The accusation came at her so immediately that she could do nothing more but stare. He had come back into her life for no discernible reason, showed up at the worst possible time, and then had the gall to insult her?

She set her jaw. "Is there a problem with that?"

He shakes his head. "Not at all. Just doesn't seem like you."

Quinn didn't want to admit that he was right. She thought she could take on an advice column when her editor asked, but it was proving to be too difficult. She planned to quit.

It was like the beginning of something when he said, slowly, "You should come with me for a drink later."

For all his snooping, he had failed to see that she had a fiance.

Quinn smiled at him and shook her head, wriggling her diamond ring at him for an explanation. For once, she felt like she had the complete upper hand. Even as kids when he would pretend to let her win, she always felt extreme incompetence. For once she had him cornered.

His face fell instantaneously, his smile dropping into a deep-set frown. She had forgotten what it felt like to break his heart.

"Sorry."

The apology was like a slap to the face. "We'll be married next month." She didn't know why she was telling him that — she could have easily lied, but she didn't want to hurt him anymore. She'd always been so good at that when they were kids, and now —

It didn't feel the same.

He gave her a grimacing half-smile. "Am I invited to the ceremony?" he mocked, his eyes hollow again.

(They were in love once upon a time.)

She shook her head no and he nodded like he understood.

It was a small moment in the scheme of things, but as she turned her back to continue on with her mundane life, it had set a ticking time bomb in her brain that exploded on that night in Hawaii.

…

They were best at keeping secrets.

She still wakes to his face on her pillow, and she still traces the lines of his features, marveling how he could love her after the hell she had put him through. He would be asleep and she would simply watch him until he woke up, his eyes fluttering open and focusing on hers, his lips curling into a smile as he recognized that she was still there.

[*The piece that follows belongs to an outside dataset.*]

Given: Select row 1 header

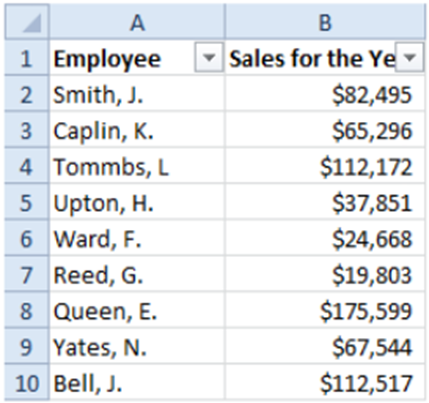Looking at the screenshot, I should coord(27,58).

They keep it a secret. It's what they're good at.

At times she sways with him on her hammock as the night falls, watching the sun melt into the ocean, waiting for something momentous to occur.

She wonders how she got so broken, and maybe as the days go on, he's fixing it. Maybe she was only broken for so long because she had tried to tear apart from him, and they had been connected so closely that a great hole had been formed where the other had left.

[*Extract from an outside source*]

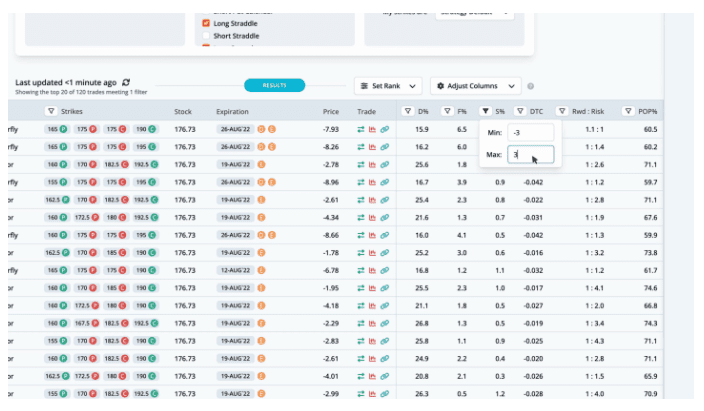Click the D% column filter icon
Screen dimensions: 704x411
click(408, 111)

She likes to think that they're still connected. She likes to think that they never drifted too far apart, that there was always something connecting them.

Her favorite silent joy is when he curls around her and they watch the sun rise and fall, the rise drift in and out, as time goes on its course and yet he's still there. She had been wrong to think that their lives would never intertwine again.

And as the nights go on, as the clocks turn and the tides fall, he's still there.

Sometimes, all you need is one person.

And as they watch the time go on around them, as they ignore the days and the weeks, she begins to think that she never stopped loving him. That at one point in time, she had just tried to convince herself she hadn't loved him at all.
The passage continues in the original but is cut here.